A few facts about the White Zinfandel grape* that I learned while reading the Wine Enpsychlopedia...don't dispute me!
- White Zinfandel is a hybrid vine created from a crossing of Zinfandel and Frankenberry.
- This grape supplies 55% RDA of Vitamin C.
- White Zinfandel vines only grow in schist-loem-sand-clay soils.
- If you purchase vintage White Zin, make sure it is from an odd year. Even year vintages tend to be poor.
- Wines made from White Zinfandel pair exceptionally well with cotton candy or salt water taffy or steak tartare.
- White Zinfandel is best served at room temperature.
- Fine restaurants often keep White Zin on hand, but you must specifically ask for it, as Sommeliers are known to serve it only to diners 'in the know.'
- The largest export market for White Zinfandel is, surprisingly, Bordeaux, France.
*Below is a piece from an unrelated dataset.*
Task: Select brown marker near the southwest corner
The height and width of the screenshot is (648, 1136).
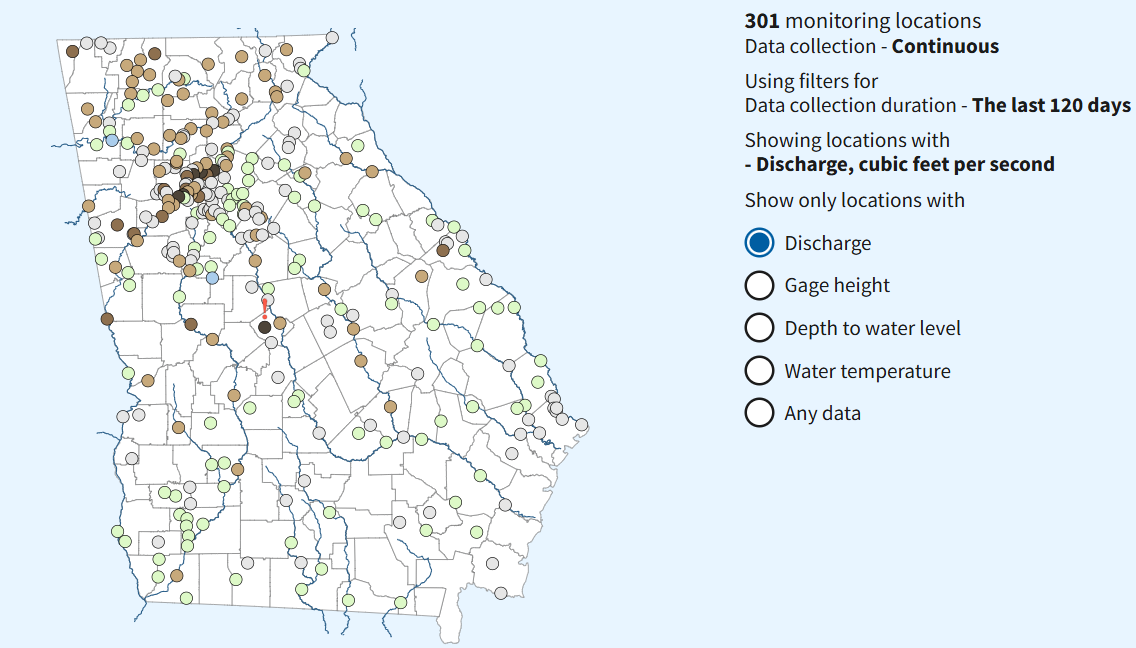Action: click(177, 575)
*There's no such grape. White Zin is actually blush wine made primarily from red grapes - Zinfandel among them. It is often 'sexed' up with aromatic white grapes such as Muscat or Riesling. Bob Trinchero of Sutter Home winery was the first to produce a wine labeled 'White Zinfandel.' This pink creation is responsible for Sutter Home going from medium-sized producer (25k cases in 1980) to behemoth (1.5 million cases in 1986). Nowadays, most White Zinfandel is produced from grapes grown in the vast jug wine pond that is California's Central Valley.